• TASK OBJECTIVE
Your answer should be the lines below from the one with "condense (116, 1211)" to the one with "Play (52, 433)", both included, given again exactly and with nothing added.

• MATERIAL FOR THE TASK
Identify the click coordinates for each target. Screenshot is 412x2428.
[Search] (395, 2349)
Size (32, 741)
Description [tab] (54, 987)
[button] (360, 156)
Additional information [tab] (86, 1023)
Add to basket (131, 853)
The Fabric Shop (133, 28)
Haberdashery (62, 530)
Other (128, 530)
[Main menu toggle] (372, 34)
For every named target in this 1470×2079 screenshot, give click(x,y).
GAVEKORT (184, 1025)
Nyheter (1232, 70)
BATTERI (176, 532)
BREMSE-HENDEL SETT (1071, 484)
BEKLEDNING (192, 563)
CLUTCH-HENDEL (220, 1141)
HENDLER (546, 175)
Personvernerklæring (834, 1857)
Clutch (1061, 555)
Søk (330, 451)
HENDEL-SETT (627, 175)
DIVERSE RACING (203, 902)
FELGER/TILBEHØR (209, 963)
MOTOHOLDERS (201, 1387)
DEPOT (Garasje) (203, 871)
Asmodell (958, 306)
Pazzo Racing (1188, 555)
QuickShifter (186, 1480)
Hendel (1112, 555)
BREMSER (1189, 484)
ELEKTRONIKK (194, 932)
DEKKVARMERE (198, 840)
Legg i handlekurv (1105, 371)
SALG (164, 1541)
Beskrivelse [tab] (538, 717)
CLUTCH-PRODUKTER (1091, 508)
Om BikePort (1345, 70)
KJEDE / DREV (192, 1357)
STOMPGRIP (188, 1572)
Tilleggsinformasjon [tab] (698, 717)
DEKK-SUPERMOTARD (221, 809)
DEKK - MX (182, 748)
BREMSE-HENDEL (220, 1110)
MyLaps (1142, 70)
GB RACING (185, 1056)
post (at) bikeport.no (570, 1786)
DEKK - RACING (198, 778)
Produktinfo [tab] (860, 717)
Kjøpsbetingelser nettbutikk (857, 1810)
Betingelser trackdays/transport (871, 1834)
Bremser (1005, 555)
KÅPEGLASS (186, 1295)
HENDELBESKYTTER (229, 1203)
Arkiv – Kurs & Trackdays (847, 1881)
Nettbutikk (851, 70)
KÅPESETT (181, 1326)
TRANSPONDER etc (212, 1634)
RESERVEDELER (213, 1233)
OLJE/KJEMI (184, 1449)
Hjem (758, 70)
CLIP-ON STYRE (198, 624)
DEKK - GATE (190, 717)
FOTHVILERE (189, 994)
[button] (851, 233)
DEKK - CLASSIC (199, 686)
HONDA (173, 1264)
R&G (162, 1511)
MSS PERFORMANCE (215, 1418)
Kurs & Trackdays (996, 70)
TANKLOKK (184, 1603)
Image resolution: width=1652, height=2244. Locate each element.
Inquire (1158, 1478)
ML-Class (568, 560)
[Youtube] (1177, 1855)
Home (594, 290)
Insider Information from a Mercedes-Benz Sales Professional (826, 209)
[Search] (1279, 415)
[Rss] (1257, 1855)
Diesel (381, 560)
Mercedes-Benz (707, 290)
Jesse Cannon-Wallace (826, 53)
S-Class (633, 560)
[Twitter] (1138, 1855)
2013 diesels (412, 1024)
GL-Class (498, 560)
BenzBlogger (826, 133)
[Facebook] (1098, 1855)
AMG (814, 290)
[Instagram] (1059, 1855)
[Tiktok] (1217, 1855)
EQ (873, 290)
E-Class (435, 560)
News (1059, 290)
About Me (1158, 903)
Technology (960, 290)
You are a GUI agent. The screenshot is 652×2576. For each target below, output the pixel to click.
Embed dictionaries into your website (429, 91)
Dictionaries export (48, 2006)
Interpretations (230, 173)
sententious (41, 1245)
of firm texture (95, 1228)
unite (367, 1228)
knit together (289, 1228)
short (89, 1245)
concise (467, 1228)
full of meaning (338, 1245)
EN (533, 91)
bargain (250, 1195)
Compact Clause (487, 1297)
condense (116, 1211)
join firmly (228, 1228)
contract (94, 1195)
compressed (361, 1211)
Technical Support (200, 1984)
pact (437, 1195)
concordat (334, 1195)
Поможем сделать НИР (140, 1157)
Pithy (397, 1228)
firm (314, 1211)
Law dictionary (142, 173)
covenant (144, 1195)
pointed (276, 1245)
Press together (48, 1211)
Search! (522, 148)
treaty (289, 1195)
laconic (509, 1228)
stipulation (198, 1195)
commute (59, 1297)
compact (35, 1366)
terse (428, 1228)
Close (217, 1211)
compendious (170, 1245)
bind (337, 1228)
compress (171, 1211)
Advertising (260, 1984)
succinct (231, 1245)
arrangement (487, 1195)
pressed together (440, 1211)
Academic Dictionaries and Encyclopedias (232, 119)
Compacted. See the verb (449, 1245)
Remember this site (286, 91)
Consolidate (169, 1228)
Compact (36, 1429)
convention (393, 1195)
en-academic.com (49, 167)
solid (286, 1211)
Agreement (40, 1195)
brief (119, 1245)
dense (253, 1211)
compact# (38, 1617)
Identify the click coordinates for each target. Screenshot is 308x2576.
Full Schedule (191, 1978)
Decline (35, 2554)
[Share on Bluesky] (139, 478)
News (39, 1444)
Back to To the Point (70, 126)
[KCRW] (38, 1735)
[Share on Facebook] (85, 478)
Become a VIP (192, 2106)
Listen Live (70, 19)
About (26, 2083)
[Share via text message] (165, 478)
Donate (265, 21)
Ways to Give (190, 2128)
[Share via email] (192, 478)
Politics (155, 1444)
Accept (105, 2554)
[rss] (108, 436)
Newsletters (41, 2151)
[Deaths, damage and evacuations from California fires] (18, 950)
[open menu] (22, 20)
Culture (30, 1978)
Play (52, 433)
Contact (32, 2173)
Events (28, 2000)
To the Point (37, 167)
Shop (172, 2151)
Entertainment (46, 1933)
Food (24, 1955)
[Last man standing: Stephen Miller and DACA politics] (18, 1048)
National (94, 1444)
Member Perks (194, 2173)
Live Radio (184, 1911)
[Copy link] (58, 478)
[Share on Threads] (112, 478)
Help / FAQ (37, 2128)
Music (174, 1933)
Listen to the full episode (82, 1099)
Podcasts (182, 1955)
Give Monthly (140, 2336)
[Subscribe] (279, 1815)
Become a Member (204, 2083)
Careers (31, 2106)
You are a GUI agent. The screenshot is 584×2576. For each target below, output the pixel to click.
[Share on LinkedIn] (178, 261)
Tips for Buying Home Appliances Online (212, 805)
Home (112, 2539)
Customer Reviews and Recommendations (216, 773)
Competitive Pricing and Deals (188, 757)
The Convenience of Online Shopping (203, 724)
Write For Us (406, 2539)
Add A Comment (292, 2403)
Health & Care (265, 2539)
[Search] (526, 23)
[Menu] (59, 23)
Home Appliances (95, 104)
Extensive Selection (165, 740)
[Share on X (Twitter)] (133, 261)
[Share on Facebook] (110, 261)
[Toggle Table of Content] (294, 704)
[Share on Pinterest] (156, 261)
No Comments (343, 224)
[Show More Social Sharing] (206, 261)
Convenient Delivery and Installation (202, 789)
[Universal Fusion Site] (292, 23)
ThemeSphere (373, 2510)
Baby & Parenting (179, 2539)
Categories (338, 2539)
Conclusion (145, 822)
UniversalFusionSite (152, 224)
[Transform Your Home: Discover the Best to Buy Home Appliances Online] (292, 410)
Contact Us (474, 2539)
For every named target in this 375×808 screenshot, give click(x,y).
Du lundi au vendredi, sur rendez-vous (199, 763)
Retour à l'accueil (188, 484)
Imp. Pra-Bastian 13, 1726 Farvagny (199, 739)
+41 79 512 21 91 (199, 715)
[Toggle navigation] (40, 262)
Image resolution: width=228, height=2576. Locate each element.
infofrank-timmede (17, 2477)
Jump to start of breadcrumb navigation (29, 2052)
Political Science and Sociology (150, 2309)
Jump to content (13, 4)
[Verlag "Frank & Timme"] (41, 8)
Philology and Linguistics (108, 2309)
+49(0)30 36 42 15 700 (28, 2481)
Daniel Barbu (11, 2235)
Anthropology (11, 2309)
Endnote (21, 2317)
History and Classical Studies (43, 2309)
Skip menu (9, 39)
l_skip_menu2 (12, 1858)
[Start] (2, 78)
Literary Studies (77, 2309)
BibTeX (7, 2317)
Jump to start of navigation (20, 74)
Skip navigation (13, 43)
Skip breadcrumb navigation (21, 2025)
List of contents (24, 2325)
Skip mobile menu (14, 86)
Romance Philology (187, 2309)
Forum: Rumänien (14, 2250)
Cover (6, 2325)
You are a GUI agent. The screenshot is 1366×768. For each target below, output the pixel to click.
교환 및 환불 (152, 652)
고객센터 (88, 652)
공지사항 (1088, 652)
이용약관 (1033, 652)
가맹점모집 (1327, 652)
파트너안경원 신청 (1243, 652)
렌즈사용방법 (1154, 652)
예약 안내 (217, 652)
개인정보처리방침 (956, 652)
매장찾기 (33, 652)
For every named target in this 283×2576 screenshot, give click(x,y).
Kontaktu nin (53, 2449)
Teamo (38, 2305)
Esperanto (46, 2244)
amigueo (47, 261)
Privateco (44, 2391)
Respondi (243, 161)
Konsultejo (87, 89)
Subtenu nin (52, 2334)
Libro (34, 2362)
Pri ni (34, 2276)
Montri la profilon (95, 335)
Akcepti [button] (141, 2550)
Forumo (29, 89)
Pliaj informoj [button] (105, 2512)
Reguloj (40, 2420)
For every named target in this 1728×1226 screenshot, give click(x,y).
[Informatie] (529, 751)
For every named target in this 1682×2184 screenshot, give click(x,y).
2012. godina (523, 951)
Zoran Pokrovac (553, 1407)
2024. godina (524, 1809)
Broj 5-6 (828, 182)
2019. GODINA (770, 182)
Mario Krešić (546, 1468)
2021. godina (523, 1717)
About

• EXPECTED ANSWER
condense (116, 1211)
join firmly (228, 1228)
contract (94, 1195)
compressed (361, 1211)
Technical Support (200, 1984)
pact (437, 1195)
concordat (334, 1195)
Поможем сделать НИР (140, 1157)
Pithy (397, 1228)
firm (314, 1211)
Law dictionary (142, 173)
covenant (144, 1195)
pointed (276, 1245)
Press together (48, 1211)
Search! (522, 148)
treaty (289, 1195)
laconic (509, 1228)
stipulation (198, 1195)
commute (59, 1297)
compact (35, 1366)
terse (428, 1228)
Close (217, 1211)
compendious (170, 1245)
bind (337, 1228)
compress (171, 1211)
Advertising (260, 1984)
succinct (231, 1245)
arrangement (487, 1195)
pressed together (440, 1211)
Academic Dictionaries and Encyclopedias (232, 119)
Compacted. See the verb (449, 1245)
Remember this site (286, 91)
Consolidate (169, 1228)
Compact (36, 1429)
convention (393, 1195)
en-academic.com (49, 167)
solid (286, 1211)
Agreement (40, 1195)
brief (119, 1245)
dense (253, 1211)
compact# (38, 1617)
Identify the click coordinates for each target. Screenshot is 308x2576.
Full Schedule (191, 1978)
Decline (35, 2554)
[Share on Bluesky] (139, 478)
News (39, 1444)
Back to To the Point (70, 126)
[KCRW] (38, 1735)
[Share on Facebook] (85, 478)
Become a VIP (192, 2106)
Listen Live (70, 19)
About (26, 2083)
[Share via text message] (165, 478)
Donate (265, 21)
Ways to Give (190, 2128)
[Share via email] (192, 478)
Politics (155, 1444)
Accept (105, 2554)
[rss] (108, 436)
Newsletters (41, 2151)
[Deaths, damage and evacuations from California fires] (18, 950)
[open menu] (22, 20)
Culture (30, 1978)
Play (52, 433)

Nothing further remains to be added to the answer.